Chappy’s own Edwina Rissland has been busy with her camera at the Gannon & Benjamin shipyard. She has been taking shots there for many years and is now ready to share her photography with a showing at the Martha’s Vineyard Film Center in Vineyard Haven. The exhibit is called Hull Studies. Edwina presents some of her favorite images of hulls and other finds taken at the busy wooden boat yard on the Vineyard Haven waterfront.
The film center is home to the Feldman Family Artspace, managed by Featherstone Center for the Arts. Exhibits can be seen a half hour before the start of movies.
Forty eight years ago this month, Jerry Grant hired me to drive the Chappy Ferry.
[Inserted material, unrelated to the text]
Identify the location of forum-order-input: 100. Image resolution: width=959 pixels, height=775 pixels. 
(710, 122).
The original On Time was still the backup to the five-year old On Time II.
Ferry captains like to point out, often with dismay, that the On Time II has a mind of its own. The original On Time was ornery. It had only a steel band around its midriff, which had no cushioning effect as the current rubber bumpers on its successors do.
When I took over operation of the ferry service in 2008, it occurred to me that the history of the ferry needed to be recorded before the folks who knew the details of that history were gone. I hired the iconic team of writer Tom Dunlop, photographer Alison Shaw and publisher Jan Pogue of Vineyard Stories to create The Chappy Ferry Book. I paid for it by cashing in my IRA accumulated from two decades at Vineyard Land Surveying. I concluded that I didn’t need a retirement account because I planned on owning the ferry for the rest of my life. I have given away more copies of the book as gifts than I have sold.
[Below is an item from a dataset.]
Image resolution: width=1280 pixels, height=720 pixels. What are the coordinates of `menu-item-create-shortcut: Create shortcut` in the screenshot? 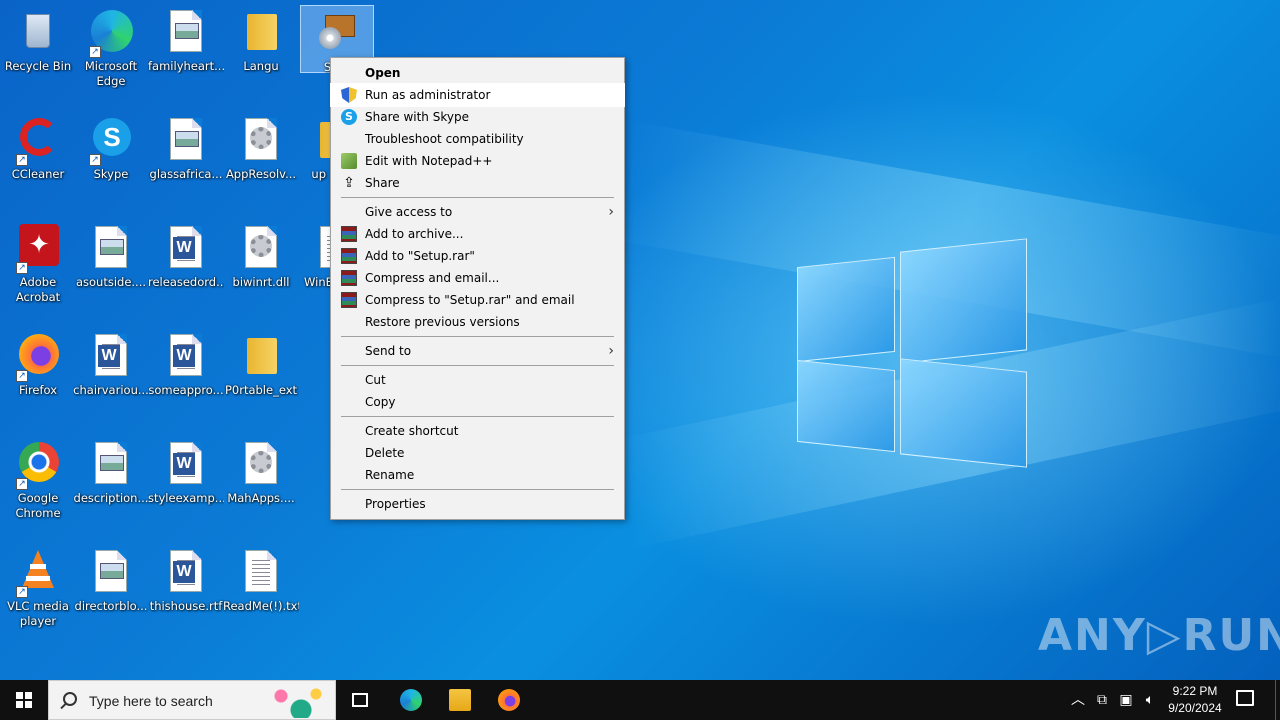 It's located at (478, 431).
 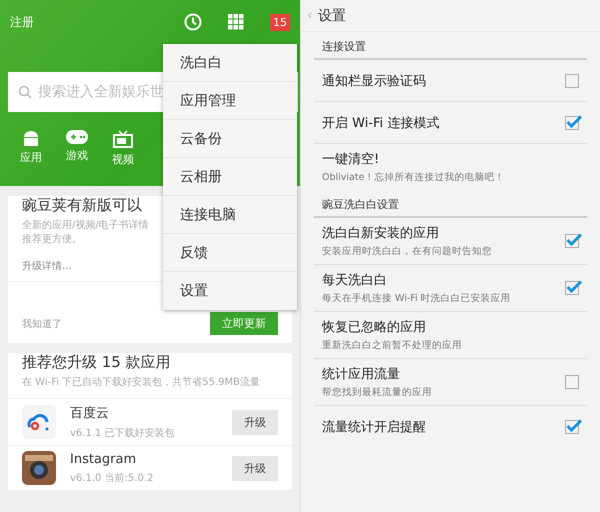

As I have said before, I would think that a person would want to understand the past of the ferry service in order to determine its destiny. I strongly recommend that those who are involved in planning the future of the Chappy Ferry should read or reread the book. As I have also said before, one of the reasons that Chappy has that special timeless feel, valued by so many, is the damn ferry.
Captain Nelson Smith liked to remind complaining people to get mad at the water rather than the ferry. The water was the problem. The ferry resolved that problem.